I took the stiletto out of my pocket and let my clothes drop to the floor and dropped the blackjack and the panties into the bag of weapons and pulled out a pitch- black tube and watched the face.
You moaned. I turned you over and lifted you to the knees and we trembled when the silver ride glided into the station and squealed to a stop in front of us, the legs slid open and we weaved our way through each other when we got on and found our usual places and resumed our quiet ignorance. The doors slid closed and the silver ride glided from the station on the pitch-black tube and the lights flickered while we weaved and twisted and clattered and wobbled along against the steaming manhole toward our bolted door, and I bumped against you and you against me and I smelled you, the secret you, the private you, the you that only you allow someone to smell in the dark, the pink you, the hot you, the eyes closed out of control you, and I felt my response with my hand.
I flicked open the stiletto and cut deep, and the silver ride glided and stopped and glided and stopped like a spasm and few by few the silver ride drained itself at different stations along our way until the last of us slid to a stop with it at the last station and we dripped out at the steaming man hole on our way to our bolted door and our nervous sanctuary.
You lay on the red dripping bed and I flicked the stiletto closed and dropped it and the pitch-black tube into the bag of weapons and I put on my clothes while my legs shook, violently, lovely, drained of strength.
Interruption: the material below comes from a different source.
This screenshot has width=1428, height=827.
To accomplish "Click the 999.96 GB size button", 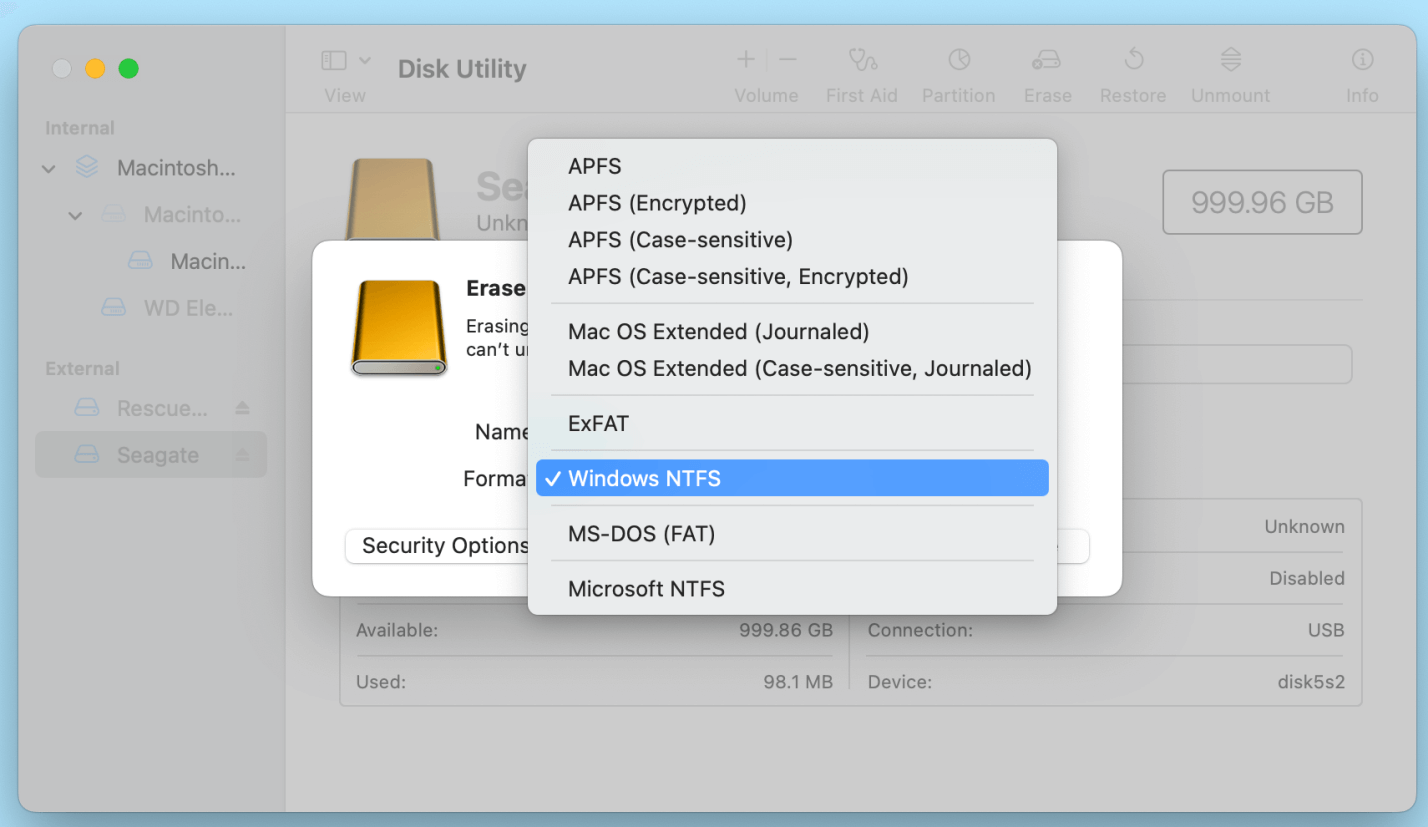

I didn’t look at you and walked through the lighted, nervous sanctuary and put on my raincoat and twisted the bolt on our door and stepped out and quickly closed it and smiled because I had no key and you had no nervous sanctuary and you were death, a gray rotting death that reminded me of the war.
I walked along with my head down and down the steps to the cold rainy street with steaming manholes and disappeared up stairs, down stairs, around corners, down hallways, and I slid the key into the lock of my bolted door and turned it and turned the knob and pushed my door quickly open and stepped through and quickly closed it again and twisted the bolt back.
I hung my raincoat on my coat rack by my bolted door and slipped off my shoes and walked through the darkness of my nervous sanctuary and took off my clothes and dropped them and the bag of weapons on my floor next to my chair in front of my window. I sat sweaty naked in my chair and opened the bag and pulled out my panties, my newest trophy, and the pitch-black tube. I smelled you on it and licked you off of it and sniffed my trophy where the pink part was and spread my legs and slid the pitch-black tube into me and I gasped and squeezed my soft, small, white breasts with hard, pink, buds and the silver ride slid to a stop in front of me and the doors slid open. I leaned over and reached into the bag and pulled out the picture and looked at the lovely smiling face on it.
“ Was she the one, Darren? Was she the one you left me for?”
The doors slid closed and the silver ride glided from the station on the pitch-black tube.
Man. This city’s dark.

 

 

Copyright © 2003 Timothy Houlihan
Published on the World Wide Web by "www.storymania.com"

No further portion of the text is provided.